Any issue store integer values in text field

Hi,

I have type text field, the value for this field sometimes comes in as integer, it is store in ES as integer. any issue when querying this field later on? will the integer value be indexed as string value by ES?

thanks,
Shan

The only issue is the very first document's detected "type".
People often store documents in monthly or some sort of time base fashion. So if the very first document for the new (say monthly) index shows up as an integer, that month's field will be automatically mapped to integer.
This will create an issue for subsequent documents with "text" value. Those documents will not be stored.

The solution is to use mapping to control what that field's type is. In your case should be "text" since it could be mixed. And because it's a mixed typed field, your only solution is "text".
There's no issue storing integer as text cuz you can index & search text without issue.

In general, if a field will only be integer, then storing it as integer will be more efficient than text.
Just use a mapping to fix fields you care about. It's deterministic so you don't have to worry about this particular field being accidentally mapped to integer and cause write to drop bunch of documents.

We had an issue with auto type detection between integer and float. We needed float but documents showing up with integer causing the auto detection to restrict mapping to integer only. Learned the hard way.

1 Like

Just to make sure I understand it correctly. right now, I have my field mapped as type text; the data for this field could be 123 or "123", internally ES will store and index 123 as text, both cases will make no difference for search, correct?

correct. You must use "text" since that field is mixed. You have no choice.
It won't impact searching.
You just need to ensure "order" when doing comparison.
Is "123" still greater than "2" for example. I don't remember.

We don't do comparison that much so it's not an issue for us storing number as text. And we often do so when it makes sense. Storing text has the benefit of capturing unforeseen values like "null", "N/A", or "None", etc.
We sometime can't guarantee upstream data format; therefore, storing as text has such benefit of capturing bad values and ask the engineers to fix their payload, etc...
If we just force to a restrictive format, the end result is the possibility of losing payload (ES won't store it) and you will not know until the customer is complaining.

Just a real deployment experience to share with you.

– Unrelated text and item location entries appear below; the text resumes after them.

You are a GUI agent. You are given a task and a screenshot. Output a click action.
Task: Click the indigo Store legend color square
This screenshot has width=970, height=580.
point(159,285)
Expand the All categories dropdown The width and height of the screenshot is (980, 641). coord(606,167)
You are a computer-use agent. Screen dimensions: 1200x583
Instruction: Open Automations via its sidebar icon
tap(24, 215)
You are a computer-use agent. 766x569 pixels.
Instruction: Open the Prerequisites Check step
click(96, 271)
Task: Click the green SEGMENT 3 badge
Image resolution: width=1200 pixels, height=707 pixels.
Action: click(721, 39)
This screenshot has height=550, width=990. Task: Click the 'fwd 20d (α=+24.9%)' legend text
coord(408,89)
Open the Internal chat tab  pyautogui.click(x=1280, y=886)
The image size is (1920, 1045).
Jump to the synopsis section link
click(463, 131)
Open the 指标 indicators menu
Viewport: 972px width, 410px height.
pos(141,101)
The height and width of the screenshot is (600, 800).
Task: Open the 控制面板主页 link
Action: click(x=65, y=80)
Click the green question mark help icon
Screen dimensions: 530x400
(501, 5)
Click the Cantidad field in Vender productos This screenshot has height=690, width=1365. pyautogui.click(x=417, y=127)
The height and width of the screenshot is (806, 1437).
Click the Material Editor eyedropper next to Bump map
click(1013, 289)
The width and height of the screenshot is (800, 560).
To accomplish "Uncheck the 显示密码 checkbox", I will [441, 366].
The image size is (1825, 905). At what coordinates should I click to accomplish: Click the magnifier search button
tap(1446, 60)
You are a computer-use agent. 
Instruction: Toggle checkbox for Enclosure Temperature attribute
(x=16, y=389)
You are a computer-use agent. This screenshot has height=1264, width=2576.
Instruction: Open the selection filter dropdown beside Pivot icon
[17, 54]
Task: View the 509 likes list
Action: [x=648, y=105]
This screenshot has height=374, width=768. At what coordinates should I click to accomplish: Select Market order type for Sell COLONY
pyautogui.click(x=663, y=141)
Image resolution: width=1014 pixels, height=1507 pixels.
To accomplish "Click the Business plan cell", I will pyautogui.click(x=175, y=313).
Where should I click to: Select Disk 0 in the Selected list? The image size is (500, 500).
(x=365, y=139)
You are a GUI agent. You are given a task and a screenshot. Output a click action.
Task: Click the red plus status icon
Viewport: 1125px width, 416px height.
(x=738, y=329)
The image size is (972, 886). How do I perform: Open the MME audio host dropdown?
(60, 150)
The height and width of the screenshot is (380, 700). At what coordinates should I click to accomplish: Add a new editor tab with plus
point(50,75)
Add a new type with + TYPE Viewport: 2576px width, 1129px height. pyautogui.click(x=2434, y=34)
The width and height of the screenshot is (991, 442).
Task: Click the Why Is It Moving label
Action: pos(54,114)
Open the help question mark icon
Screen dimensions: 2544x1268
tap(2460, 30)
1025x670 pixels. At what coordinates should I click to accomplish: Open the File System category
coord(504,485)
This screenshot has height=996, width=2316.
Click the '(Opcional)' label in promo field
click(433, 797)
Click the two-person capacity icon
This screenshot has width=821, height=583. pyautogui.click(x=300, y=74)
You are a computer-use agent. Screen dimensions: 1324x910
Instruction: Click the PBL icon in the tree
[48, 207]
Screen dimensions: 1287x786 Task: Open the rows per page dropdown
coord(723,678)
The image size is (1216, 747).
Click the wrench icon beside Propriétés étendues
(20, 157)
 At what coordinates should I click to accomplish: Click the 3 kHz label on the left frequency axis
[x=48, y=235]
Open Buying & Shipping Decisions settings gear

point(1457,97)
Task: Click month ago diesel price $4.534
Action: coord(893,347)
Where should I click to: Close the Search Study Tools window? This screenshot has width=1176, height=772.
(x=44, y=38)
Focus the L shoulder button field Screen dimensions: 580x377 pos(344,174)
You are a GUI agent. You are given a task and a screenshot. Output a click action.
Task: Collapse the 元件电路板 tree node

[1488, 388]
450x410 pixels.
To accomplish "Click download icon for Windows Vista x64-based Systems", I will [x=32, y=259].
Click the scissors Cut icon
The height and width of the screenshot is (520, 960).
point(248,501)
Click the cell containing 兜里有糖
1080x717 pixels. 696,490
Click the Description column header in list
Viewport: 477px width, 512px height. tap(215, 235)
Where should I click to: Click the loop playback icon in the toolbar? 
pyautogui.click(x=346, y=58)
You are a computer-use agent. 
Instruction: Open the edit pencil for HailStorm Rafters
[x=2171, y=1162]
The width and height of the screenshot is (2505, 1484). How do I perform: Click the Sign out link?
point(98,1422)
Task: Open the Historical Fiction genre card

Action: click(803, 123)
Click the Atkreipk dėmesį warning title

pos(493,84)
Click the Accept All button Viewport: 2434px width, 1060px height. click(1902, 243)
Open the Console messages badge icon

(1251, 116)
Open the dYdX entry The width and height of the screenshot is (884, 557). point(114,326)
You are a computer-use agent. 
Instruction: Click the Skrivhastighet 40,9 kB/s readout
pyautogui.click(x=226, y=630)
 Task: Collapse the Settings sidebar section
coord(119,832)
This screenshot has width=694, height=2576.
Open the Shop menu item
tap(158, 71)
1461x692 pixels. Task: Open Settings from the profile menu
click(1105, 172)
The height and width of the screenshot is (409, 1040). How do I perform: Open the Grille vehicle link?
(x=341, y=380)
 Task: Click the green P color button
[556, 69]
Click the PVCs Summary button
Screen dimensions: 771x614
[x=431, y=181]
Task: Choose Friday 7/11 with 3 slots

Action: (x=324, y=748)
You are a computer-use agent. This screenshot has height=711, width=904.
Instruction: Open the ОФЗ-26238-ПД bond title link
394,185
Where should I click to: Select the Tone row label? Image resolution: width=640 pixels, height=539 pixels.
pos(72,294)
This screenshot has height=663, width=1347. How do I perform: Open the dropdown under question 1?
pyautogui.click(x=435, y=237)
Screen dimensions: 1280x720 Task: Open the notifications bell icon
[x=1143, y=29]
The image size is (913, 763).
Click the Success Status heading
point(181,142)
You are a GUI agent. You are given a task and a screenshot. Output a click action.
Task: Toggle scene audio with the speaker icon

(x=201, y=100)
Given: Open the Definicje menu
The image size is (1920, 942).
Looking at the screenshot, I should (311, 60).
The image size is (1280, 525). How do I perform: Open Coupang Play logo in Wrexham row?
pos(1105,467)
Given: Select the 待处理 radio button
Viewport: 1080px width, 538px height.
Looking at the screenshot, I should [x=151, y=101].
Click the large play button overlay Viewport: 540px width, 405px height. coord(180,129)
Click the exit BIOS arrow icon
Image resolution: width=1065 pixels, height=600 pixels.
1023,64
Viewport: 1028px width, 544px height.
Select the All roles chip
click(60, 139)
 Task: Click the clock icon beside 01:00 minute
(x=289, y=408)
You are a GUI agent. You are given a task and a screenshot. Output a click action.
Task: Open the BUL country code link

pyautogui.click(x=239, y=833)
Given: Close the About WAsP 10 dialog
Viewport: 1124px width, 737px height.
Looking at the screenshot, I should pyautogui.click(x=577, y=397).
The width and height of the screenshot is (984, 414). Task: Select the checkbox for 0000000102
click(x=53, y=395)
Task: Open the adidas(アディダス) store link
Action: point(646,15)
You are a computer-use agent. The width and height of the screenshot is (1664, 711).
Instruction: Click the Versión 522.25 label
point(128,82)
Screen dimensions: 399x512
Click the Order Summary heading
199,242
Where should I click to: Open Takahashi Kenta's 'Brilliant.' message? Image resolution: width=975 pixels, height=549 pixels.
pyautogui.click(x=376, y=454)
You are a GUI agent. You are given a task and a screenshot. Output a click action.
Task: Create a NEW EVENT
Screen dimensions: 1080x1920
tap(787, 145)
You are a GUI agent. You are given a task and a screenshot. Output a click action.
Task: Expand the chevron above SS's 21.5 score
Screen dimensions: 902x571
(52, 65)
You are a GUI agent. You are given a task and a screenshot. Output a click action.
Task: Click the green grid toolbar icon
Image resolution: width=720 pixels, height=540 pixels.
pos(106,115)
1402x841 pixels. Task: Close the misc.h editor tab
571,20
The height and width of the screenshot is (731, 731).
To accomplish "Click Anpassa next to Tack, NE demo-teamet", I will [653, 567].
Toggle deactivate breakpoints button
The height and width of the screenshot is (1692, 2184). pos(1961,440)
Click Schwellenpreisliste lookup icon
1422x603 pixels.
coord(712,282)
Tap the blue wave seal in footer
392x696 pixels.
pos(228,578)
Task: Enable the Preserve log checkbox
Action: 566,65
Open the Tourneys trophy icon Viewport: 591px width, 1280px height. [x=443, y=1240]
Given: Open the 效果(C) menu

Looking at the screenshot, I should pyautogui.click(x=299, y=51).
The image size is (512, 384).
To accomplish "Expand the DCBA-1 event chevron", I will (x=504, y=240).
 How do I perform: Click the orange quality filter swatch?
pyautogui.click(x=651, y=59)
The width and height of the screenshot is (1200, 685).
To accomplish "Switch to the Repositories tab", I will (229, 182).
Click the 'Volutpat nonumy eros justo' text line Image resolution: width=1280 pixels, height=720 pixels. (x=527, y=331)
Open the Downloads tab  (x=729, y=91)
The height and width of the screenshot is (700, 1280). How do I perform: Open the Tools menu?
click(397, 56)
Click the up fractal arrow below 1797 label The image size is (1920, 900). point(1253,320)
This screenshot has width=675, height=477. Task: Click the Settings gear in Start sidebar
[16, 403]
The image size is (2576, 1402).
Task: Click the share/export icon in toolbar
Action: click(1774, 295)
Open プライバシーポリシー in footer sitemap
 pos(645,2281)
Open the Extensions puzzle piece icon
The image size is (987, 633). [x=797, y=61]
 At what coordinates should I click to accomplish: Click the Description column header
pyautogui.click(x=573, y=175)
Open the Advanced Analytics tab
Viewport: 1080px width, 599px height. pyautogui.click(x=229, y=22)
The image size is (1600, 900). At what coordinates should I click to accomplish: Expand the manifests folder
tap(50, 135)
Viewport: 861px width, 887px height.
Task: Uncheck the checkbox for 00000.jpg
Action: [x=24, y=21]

I did some testing, I have a field 'age' with type integer, both {"age":21}, {"age":"21"} got indexed fine, I got {"age":21}, {"age":"21"} in search results. I think even the mapping of this field is integer, ES does not store string value as integer, is it?
this document {"age":"21w"} will be rejected, which is expected.

I suppose they are obtained from _source. _source stores just the same as the input. You may check by _field the way elasticsearch index them.

PUT /test_integer/
{
  "mappings": {
    "properties": {
      "age": {
        "type":"integer"
      }
    }
  }
}

POST /test_integer/_bulk
{"index":{}}
{"age":"12"}
{"index":{}}
{"age":12}

GET /test_integer/_search?filter_path=hits.hits._source,hits.hits.fields
{
  "fields": [
    "age"
  ]
}
{
  "hits" : {
    "hits" : [
      {
        "_source" : {
          "age" : "12"
        },
        "fields" : {
          "age" : [
            12
          ]
        }
      },
      {
        "_source" : {
          "age" : 12
        },
        "fields" : {
          "age" : [
            12
          ]
        }
      }
    ]
  }
}

Thanks.

This topic was automatically closed 28 days after the last reply. New replies are no longer allowed.